20h55 : ... sauf qu'on n'a encore rien vu… Parce qu'en quatre décennies de concerts plus ou moins extrêmes, je ne crois pas avoir déjà vu quelqu'un comme Pat Beers. Imaginez Iggy Pop en 1969 avec une guitare et beaucoup, mais beaucoup plus énervé, et vous serez encore loin du compte. 35 minutes de rock made in Detroit - sauf que The Schizophonics... viennent de San Diego au XXIe siècle, ce qui est à proprement parler inconcevable. 35 minutes de chansons impeccables destroyées par une section rythmique furieuse, sur laquelle une guitare et une voix soul hystérique, en combustion permanente, viennent nous rappeler à l'ordre : le Rock, c'est ça et tout le reste n'est qu'une pâle imitation pour les timides et les frileux. 35 minutes de roulades, de grands écarts, de micro qu'il se prend dans les dents (ouille !), de retours qu'il se prend dans les reins (aie !)... à se demander comment il fait, Pat, pour survivre à chacun de ses sets.
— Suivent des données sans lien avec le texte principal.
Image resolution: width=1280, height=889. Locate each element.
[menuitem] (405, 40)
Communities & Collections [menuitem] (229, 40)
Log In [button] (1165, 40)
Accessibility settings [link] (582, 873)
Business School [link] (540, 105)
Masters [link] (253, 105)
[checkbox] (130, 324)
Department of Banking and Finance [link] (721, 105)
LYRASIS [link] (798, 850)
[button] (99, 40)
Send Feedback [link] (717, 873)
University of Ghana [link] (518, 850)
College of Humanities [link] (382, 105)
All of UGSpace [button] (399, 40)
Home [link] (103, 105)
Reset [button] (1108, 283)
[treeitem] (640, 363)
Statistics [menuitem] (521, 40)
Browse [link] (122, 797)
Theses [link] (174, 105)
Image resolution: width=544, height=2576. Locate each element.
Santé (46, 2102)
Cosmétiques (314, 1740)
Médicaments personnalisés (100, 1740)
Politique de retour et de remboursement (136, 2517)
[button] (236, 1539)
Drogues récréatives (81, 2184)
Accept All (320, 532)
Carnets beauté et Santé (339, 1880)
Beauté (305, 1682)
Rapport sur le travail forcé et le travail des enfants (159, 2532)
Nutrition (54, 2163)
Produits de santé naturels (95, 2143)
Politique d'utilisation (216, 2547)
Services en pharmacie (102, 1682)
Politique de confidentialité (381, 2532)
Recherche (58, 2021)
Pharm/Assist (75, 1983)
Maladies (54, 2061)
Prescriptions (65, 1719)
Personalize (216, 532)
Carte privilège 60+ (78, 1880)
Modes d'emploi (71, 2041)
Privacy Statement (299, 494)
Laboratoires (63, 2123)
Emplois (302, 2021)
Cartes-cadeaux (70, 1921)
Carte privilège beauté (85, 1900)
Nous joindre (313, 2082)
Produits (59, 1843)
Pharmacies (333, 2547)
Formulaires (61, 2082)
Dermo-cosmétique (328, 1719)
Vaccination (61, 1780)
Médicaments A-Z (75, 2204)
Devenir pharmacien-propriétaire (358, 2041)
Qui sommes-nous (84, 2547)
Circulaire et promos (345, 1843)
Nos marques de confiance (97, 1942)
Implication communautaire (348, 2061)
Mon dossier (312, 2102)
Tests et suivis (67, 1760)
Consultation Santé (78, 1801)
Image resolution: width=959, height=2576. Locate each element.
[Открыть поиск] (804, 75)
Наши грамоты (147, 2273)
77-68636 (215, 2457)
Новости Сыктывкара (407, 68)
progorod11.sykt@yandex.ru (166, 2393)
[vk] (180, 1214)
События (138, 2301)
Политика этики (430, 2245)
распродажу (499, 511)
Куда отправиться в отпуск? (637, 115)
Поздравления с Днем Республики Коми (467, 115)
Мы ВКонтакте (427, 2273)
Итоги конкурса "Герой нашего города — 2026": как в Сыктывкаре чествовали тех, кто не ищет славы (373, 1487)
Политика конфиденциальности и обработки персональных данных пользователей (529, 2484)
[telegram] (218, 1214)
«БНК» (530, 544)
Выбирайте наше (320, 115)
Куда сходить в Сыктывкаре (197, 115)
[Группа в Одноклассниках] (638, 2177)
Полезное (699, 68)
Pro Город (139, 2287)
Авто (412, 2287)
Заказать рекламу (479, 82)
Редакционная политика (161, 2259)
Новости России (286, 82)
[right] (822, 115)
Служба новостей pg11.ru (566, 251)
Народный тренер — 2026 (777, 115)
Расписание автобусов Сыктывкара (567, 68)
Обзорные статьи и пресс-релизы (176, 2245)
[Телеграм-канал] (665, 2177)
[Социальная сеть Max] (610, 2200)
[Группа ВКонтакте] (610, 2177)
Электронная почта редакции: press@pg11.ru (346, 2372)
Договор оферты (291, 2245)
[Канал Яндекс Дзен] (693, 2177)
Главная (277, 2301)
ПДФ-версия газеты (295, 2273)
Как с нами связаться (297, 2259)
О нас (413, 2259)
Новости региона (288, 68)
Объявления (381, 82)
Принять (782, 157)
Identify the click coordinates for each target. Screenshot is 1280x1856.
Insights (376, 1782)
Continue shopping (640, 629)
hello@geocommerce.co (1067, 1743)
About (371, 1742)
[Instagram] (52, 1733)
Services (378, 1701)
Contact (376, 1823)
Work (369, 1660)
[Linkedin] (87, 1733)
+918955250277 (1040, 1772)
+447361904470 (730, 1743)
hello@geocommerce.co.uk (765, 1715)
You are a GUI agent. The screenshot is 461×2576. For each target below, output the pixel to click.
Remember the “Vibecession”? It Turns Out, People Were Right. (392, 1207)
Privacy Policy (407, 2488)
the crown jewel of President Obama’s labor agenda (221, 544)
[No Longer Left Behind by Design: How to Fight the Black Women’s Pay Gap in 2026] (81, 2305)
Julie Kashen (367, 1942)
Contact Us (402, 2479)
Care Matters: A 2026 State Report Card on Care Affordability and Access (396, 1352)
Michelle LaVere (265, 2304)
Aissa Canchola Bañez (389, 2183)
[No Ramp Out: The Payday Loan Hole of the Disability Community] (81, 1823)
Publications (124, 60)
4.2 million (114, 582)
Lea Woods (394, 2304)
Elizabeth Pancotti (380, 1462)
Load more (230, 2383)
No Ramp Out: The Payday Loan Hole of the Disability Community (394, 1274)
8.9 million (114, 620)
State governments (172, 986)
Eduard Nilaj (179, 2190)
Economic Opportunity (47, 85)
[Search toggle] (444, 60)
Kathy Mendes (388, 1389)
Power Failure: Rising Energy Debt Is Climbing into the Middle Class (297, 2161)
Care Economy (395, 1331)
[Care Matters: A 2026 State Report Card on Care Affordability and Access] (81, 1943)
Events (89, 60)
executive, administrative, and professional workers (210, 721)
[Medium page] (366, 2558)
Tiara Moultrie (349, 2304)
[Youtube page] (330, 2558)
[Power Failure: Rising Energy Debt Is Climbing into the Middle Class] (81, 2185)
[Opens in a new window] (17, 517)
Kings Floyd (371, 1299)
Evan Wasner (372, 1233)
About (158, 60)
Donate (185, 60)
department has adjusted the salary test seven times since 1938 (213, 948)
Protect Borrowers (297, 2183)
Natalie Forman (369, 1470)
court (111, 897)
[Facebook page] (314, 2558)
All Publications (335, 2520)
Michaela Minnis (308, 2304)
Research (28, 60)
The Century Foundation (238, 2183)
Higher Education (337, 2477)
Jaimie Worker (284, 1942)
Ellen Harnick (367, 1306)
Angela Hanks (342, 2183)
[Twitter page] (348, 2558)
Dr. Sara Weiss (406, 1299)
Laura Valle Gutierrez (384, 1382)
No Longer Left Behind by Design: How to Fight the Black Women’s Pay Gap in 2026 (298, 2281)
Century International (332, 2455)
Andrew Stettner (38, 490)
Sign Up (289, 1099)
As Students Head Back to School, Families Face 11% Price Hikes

Et même pour tenir 35 minutes comme ça. En 1977, les punks allaient moins vite que lui, et ils ne pouvaient jouer que 20 minutes. Ce mec est un super héros, le croisement impossible entre un kangourou et un derviche tourneur. Et ça fait apparemment 10 ans que le groupe existe : on n’ose pas penser à l’état de ses rotules et de sa colonne vertébrale… Sans même parler du plus important quand même, de cette musique typiquement garage – guitare en fusion et sonorités soul, donc – mais avec un goût pour l’extrême qui évoque en effet la Fun House stoogienne ou les harangues enflammées du MC5. Bref, si les Schizophonics passent près de chez vous, allez-y de toute urgence, vous non plus n'aurez jamais vu un performer de ce calibre, avec en plus une excellente musique qui vous récurera les oreilles jusqu'au fond. En avant-dernier titre, Pat nous annonce un Something's got to give qui nous offre l'extase destroy absolue. Après the Schizophonics, l'herbe ne repousse plus. Bonne chance à Yak : à 21h30, je n'arrive pas à imaginer comment ils vont faire pour passer après une telle tornade.